- [Prompt]
Write every entry out again with no changes, and leave the images behind.

■ ■ ■ ■ ■

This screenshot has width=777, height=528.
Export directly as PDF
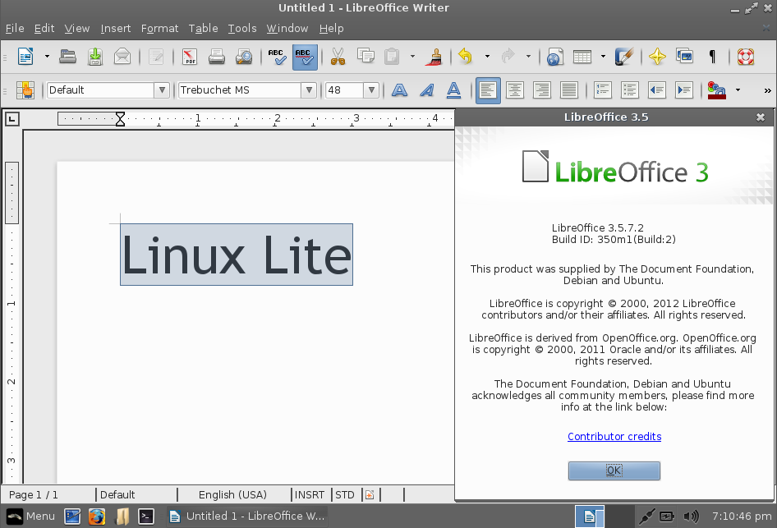[x=190, y=57]
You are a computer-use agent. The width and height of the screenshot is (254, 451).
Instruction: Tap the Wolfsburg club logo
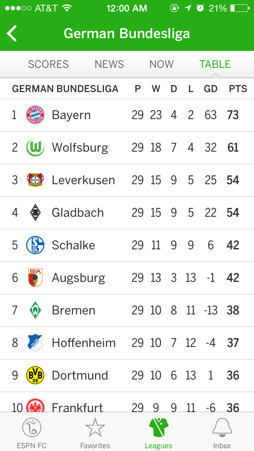click(x=35, y=147)
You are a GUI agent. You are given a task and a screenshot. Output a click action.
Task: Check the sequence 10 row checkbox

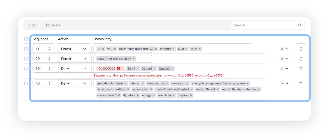coord(26,49)
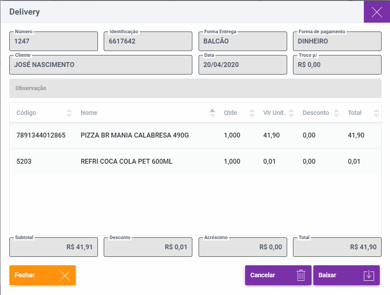
Task: Sort by Desconto column arrows
Action: pyautogui.click(x=336, y=113)
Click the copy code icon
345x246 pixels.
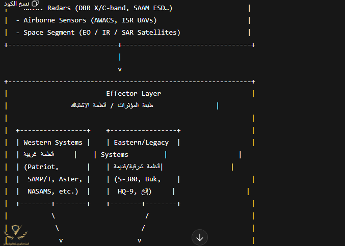click(35, 4)
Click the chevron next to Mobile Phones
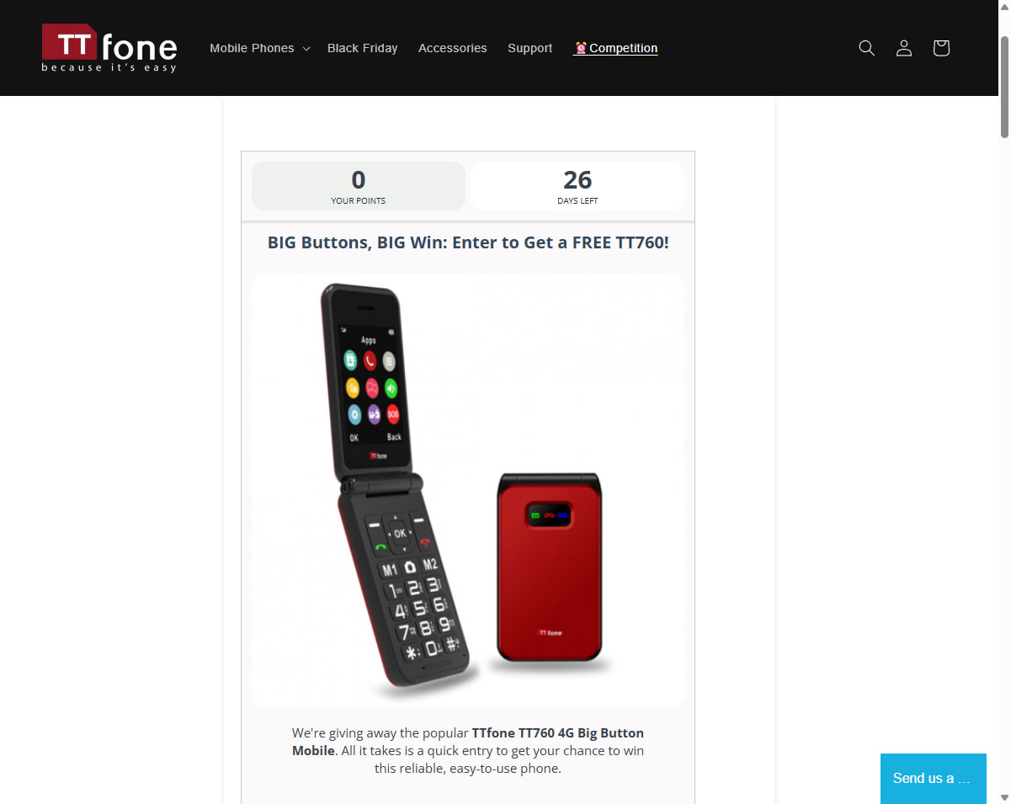1011x804 pixels. [x=306, y=49]
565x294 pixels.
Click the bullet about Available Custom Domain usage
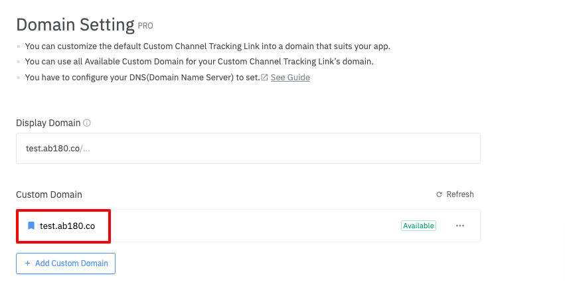(x=199, y=62)
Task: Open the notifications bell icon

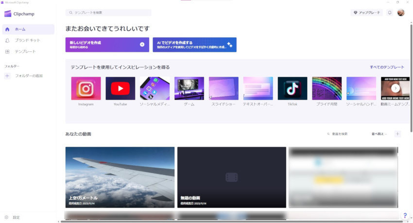Action: (389, 13)
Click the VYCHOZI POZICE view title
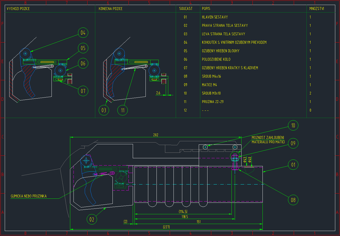 [18, 9]
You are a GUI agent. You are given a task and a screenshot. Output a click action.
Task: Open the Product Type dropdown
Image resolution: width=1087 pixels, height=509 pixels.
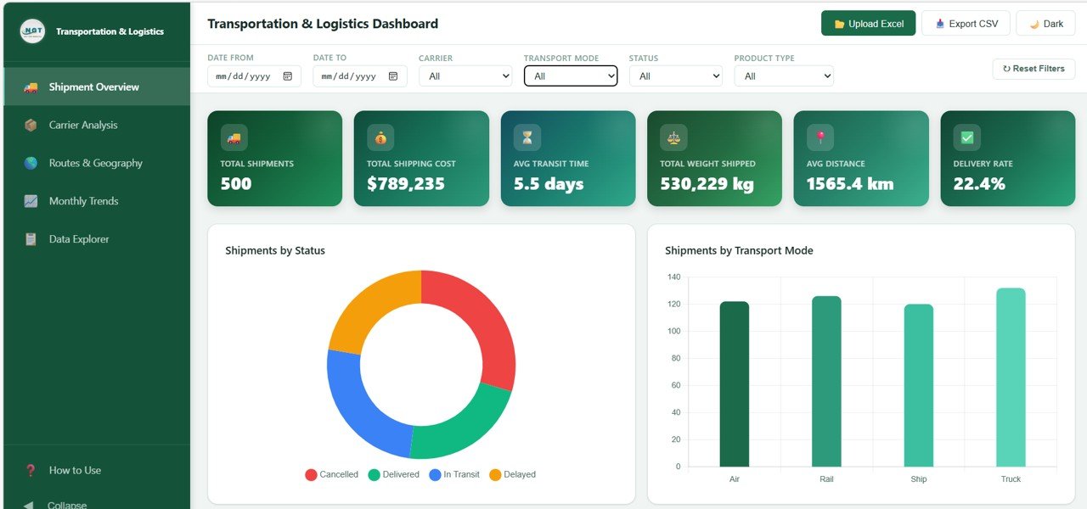[x=783, y=76]
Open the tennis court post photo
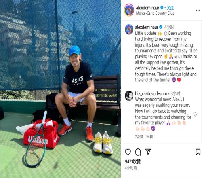 pyautogui.click(x=61, y=89)
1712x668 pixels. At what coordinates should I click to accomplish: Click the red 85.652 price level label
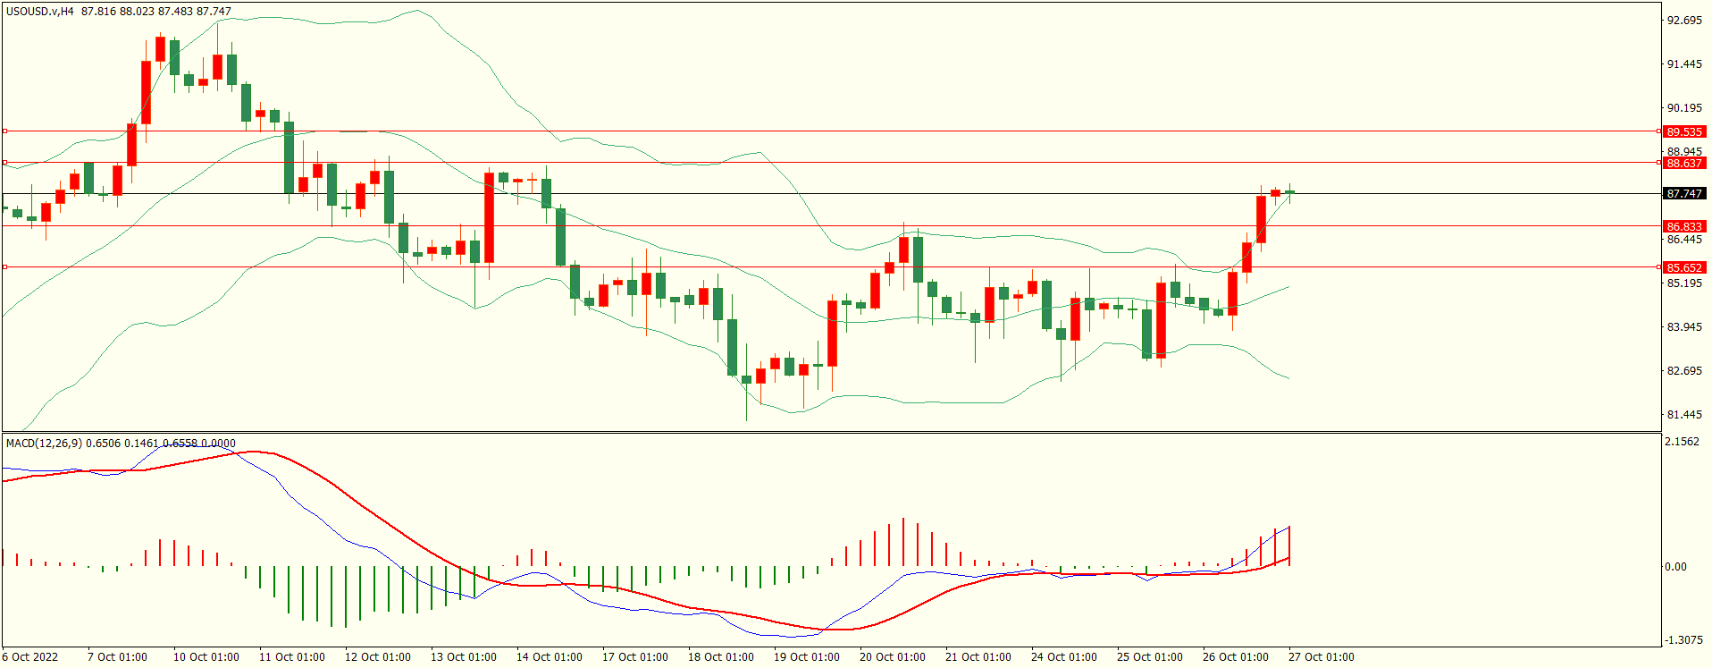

■ ■ ■ ■ ■

- [Response below]
This screenshot has width=777, height=528.
Export directly as PDF
[x=190, y=57]
You are a computer-use agent. The width and height of the screenshot is (254, 451).
Instruction: Tap the Wolfsburg club logo
click(x=35, y=147)
You are a GUI agent. You are given a task and a screenshot. Output a click action.
Task: Check the sequence 10 row checkbox

coord(26,49)
Task: Sort by Desconto column arrows
Action: pyautogui.click(x=336, y=113)
Click the copy code icon
345x246 pixels.
click(35, 4)
Click the chevron next to Mobile Phones
1011x804 pixels. [x=306, y=49]
565x294 pixels.
Click the bullet about Available Custom Domain usage
(x=199, y=62)
Task: Open the notifications bell icon

Action: (389, 13)
Click the VYCHOZI POZICE view title
 [18, 9]
You are a GUI agent. You are given a task and a screenshot. Output a click action.
Task: Open the Product Type dropdown
Image resolution: width=1087 pixels, height=509 pixels.
[x=783, y=76]
Open the tennis court post photo
 pyautogui.click(x=61, y=89)
1712x668 pixels. At what coordinates should I click to accomplish: Click the red 85.652 price level label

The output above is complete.